Liesner has, however, passed on prescriptions for collecting based on his and others' experiences in a paper guide called "Field Techniques Used by Missouri Botanical Garden."
"Remove field books from luggage when in cars or hotels in case the luggage might be stolen," the document warns on page one.
On page six: "It is much safer and more efficient to collect if you have a sheath for your clippers and machete, i.e., you have an extra hand available."
And on page nine: "A few people have used quality target guns to shoot branches down. This requires great skill and special permits are needed in most places to carry guns. Also, local people are much more concerned about strangers when they are carrying guns."
There are tree-climbing techniques and tips for concocting portable convection systems: "Sometimes it is possible to mount presses in front of a car radiator to take advantage of air movement when the vehicle is in motion, and radiated heat from the radiator when the vehicle has stopped. (Some botanists put canned food in the engine compartment to heat while driving, and stop for lunch without setting up the stove!)"
The packing list cites obvious things like machetes and money, easier-to-forget items like a hammock and dental floss, plus little "musts" like fish hooks, safety pins, and needle and thread. Question one of those, and tested logic prevails. "Oh!" Liesner jumps up, starts pulling at his pants and cackling, "I'll never forget the time I walked into a camp in Venezuela, and two guys had ripped their crotches open! They were happy when I had needle and thread!"
He sits back down. "And if you figure what they weigh, y'know, it's next to nothing."

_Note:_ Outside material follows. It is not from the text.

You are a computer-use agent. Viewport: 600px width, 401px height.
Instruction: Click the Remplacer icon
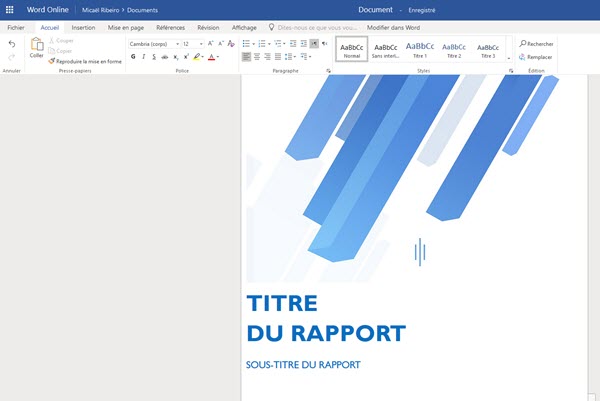click(523, 57)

It's been at least fifteen years since Liesner penned the list. Does he think anything should be added? "The only thing would be a GPS [global positioning system]." Little has changed, really.
Liesner fiddles with his magnifying glass. He could talk for hours, but there's sorting to be done, and his wife's waiting at home for dinner. Outside dusk has settled over the botanical garden's parking lot, shrouding the rarefied vanity plates, "DESRAT" and "BOTNIST. "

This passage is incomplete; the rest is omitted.